» TEXT SEGMENT:
○ ○ ○ ○
The FCAT is an ever moving target

From the Sun Sentinel

by Allison Ross

Florida's writing FCAT keeps undergoing changes. In the past seven years, the exam has had five major makeovers.

In 2006, state education officials stitched on a multiple-choice section, only to lop it off in 2009.

In 2010, they put it back to 3; in 2011, they boosted it to 4.

Despite those changes, the writing Florida Comprehensive Assessment Test will look different again this year.

And this year's changes will not be the last, with the state moving to adopt new national Common Core State Standards. By 2014-15, all students in Florida will be taking new tests under these core standards instead of the current math and English exams.

The saga of Florida's writing FCAT exemplifies the transient targets set by Florida's high-stakes standardized tests. The multitude of changes — made to nearly every major state assessment — has at times made valid year-to-year comparisons nearly impossible.

"It's hard to make informed decisions about how you're doing when you're changing the criteria for scoring," said Marc Baron, the Palm Beach County School District's chief of performance accountability.

For instance, in 2010 the state had a record number of A-rated and B-rated high schools. In Palm Beach County, 86 percent of high schools earned A's or B's, compared with 52 percent the previous year.

But later, an analysis by The Palm Beach Post found that the year-to-year jump was the result of state changes in how high schools were graded, not because the students at those schools did considerably better. The Post's analysis discovered that, had the state used the previous year's grading formula, most of that jump would not have happened.
○ ○ ○ ○
(Raw records)
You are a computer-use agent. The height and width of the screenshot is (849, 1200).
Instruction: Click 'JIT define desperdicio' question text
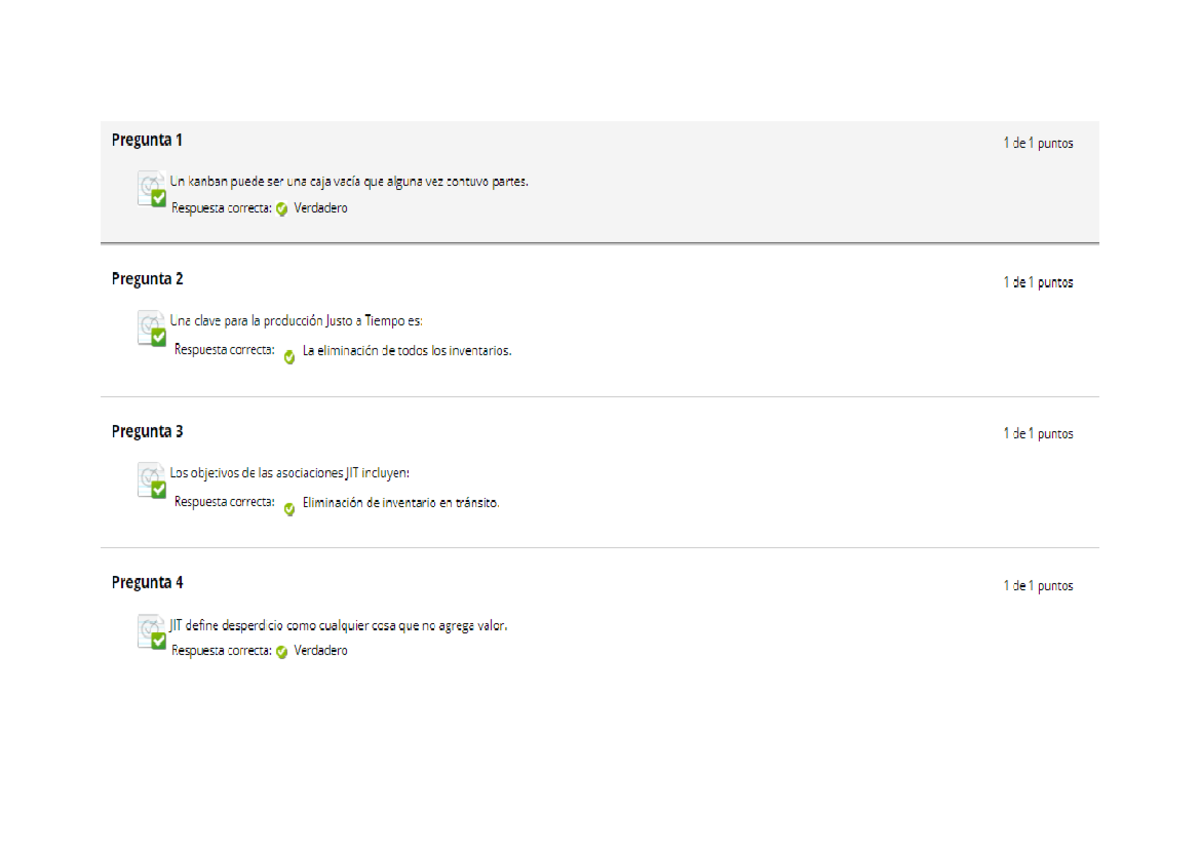[x=338, y=626]
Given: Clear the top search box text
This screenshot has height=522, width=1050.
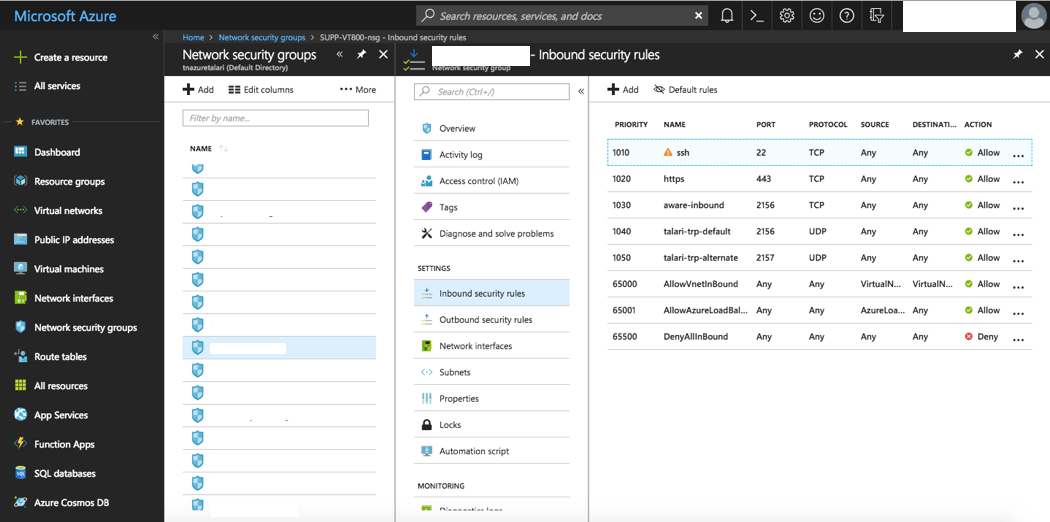Looking at the screenshot, I should point(698,16).
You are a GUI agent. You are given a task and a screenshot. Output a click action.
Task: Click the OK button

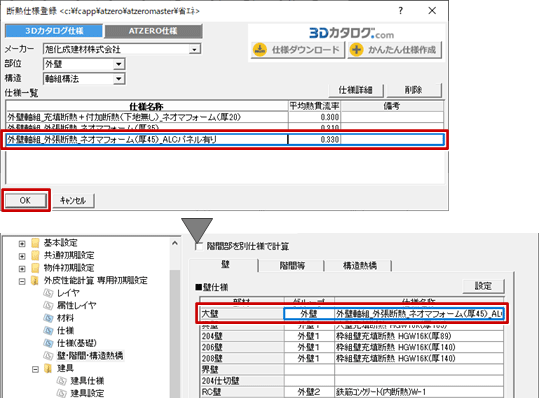point(25,200)
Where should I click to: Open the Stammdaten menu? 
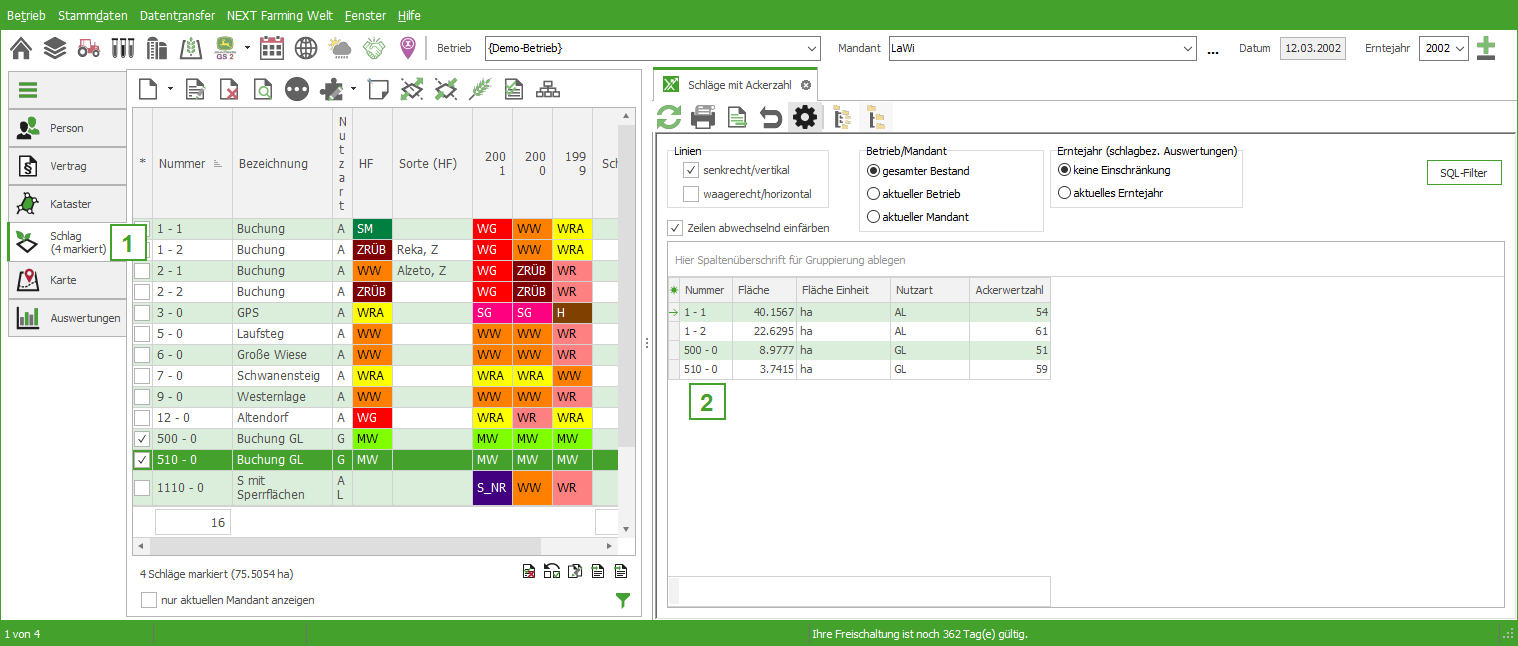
○ ○ ○ ○
» STATED EXERCISE: Write out the part of the FCAT article that begins with the words "Florida's writing FCAT keeps" and stops after the words "and English exams.". The data above is separate material, unrelated to the FCAT article.

» ANSWER TO THIS TASK:
Florida's writing FCAT keeps undergoing changes. In the past seven years, the exam has had five major makeovers.

In 2006, state education officials stitched on a multiple-choice section, only to lop it off in 2009.

In 2010, they put it back to 3; in 2011, they boosted it to 4.

Despite those changes, the writing Florida Comprehensive Assessment Test will look different again this year.

And this year's changes will not be the last, with the state moving to adopt new national Common Core State Standards. By 2014-15, all students in Florida will be taking new tests under these core standards instead of the current math and English exams.